“I went to a small broker’s firm this morning in Rosemary Street. They specialise in precious metals and stones.”
Nicky interjected. “Did they show you any gold? I love gold.”
“No, unfortunately not. I was hoping for a diamond or two at least but they don’t actually keep any valuables there. All they had was boring spreadsheets.”
Annette flicked through the pages of her notebook until she reached one near the back. She made a mental note that it was time for a new pad.
“OK. The platinum market is very healthy. Average values over 2013 were between 1500 and 2000 dollars per oz. Twenty years ago the range was four to five hundred, which was worth a lot back then.”
“So anyone investing in the 1990s would have made money.”
“Yes. And if they hadn’t cashed in their shares they’d be making even more now.”
The group was quiet for a moment while they all imagined what it would be like to be rich. All except Craig; his mind was still on the case. People were rarely unhappy because they made money. The only example he could think of would be if sudden wealth had destroyed their lives, like some of the bizarre stories of Lottery winners that Sunday tabloids loved to report. But they were rare. It was far more common that people’s lives were destroyed by going bust. Annette was still reporting.
“I think that someone either made or lost a fortune on platinum.”
Liam snorted. “Lost, more likely.”
Craig nodded. “That’s my thinking. OK, let’s speculate a bit here. The average man in the street wouldn’t have traded stocks and shares back in the nineties. They’d have relied on a broker to do it for them. Correct?”
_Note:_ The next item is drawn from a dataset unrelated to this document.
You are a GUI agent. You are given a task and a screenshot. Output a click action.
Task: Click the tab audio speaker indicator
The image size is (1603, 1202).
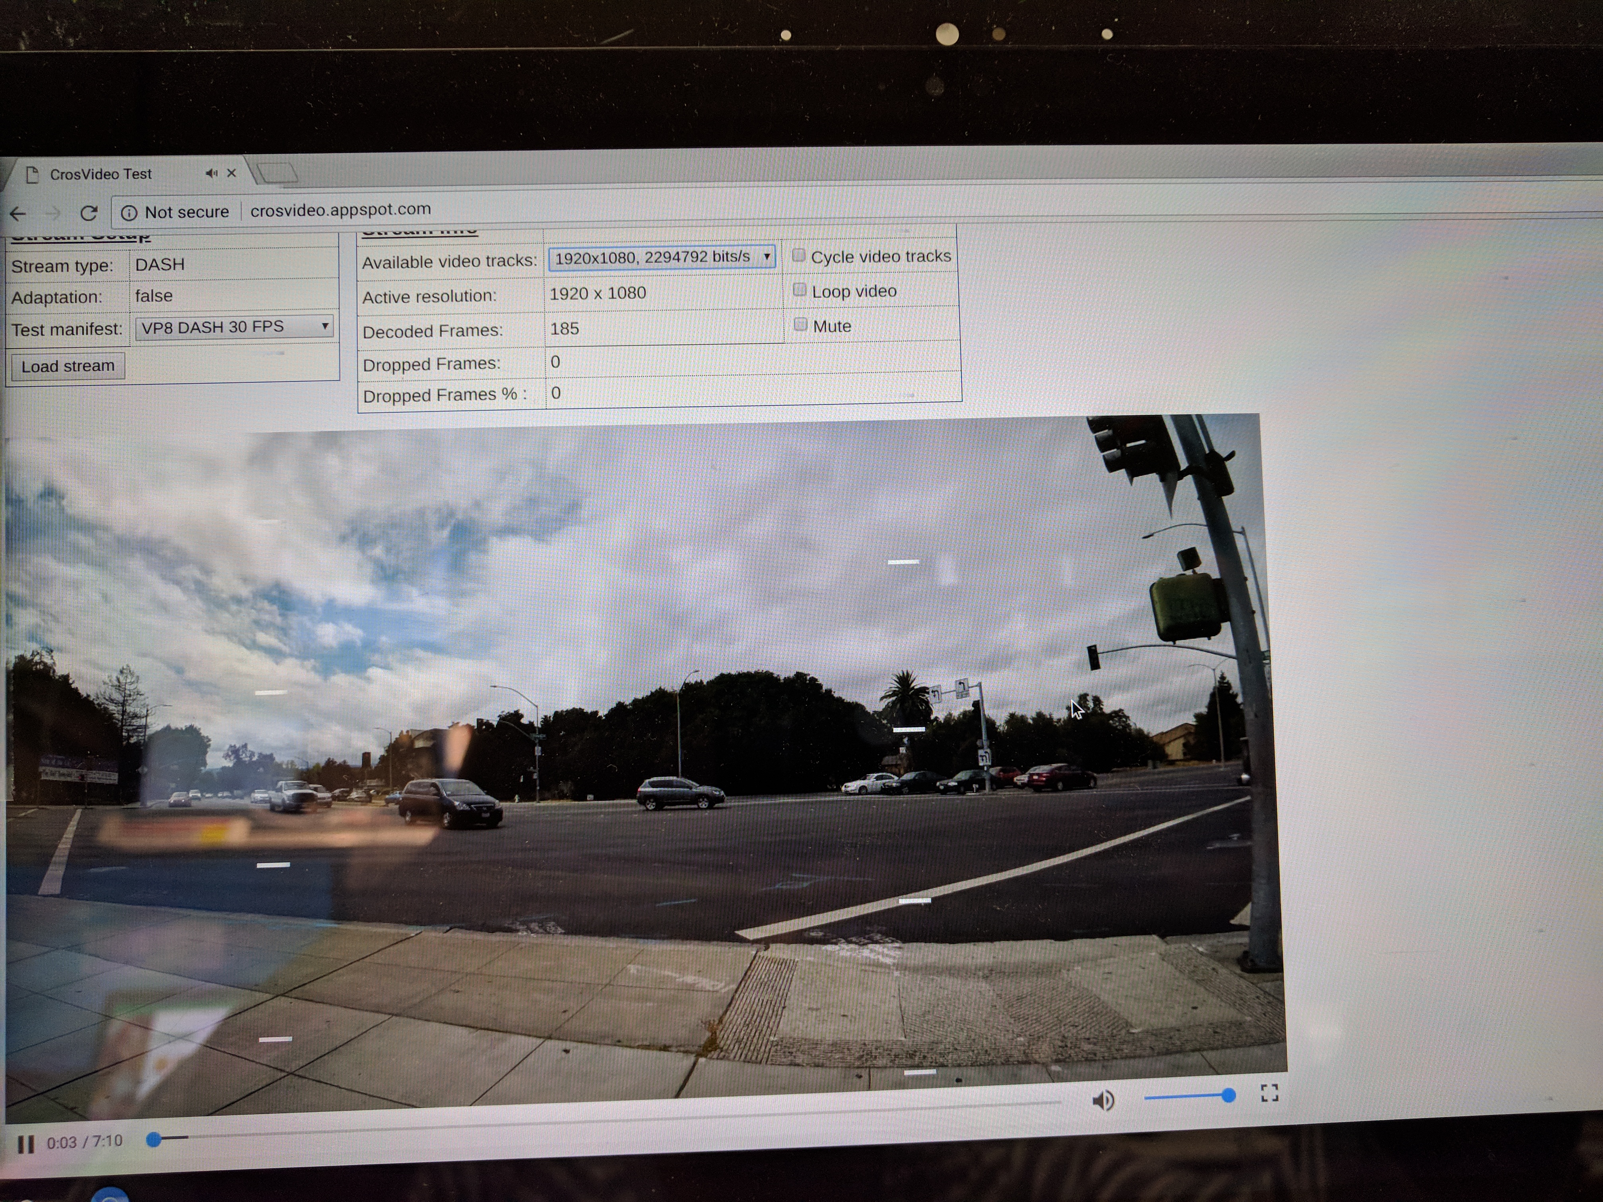coord(211,173)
“Aye. But even then trading stocks would have been the luxury of the rich, boss.”
“Agreed. So either this was someone rich who lost a fortune on the stock exchange by investing in platinum…”
Annette shook her head. “No, platinum made a profit in the nineties. Anyone who invested in it couldn’t have lost.”
“OK, or…this is someone who lost money because their money should have been invested in platinum but for some reason it wasn’t.”
Annette leaned forward eagerly. “Like if a broker was dodgy.”
Davy’s soft voice cut in. “Or it w…was a badly invested pension fund.”
All eyes turned to Davy and he smiled, gratified by their attention.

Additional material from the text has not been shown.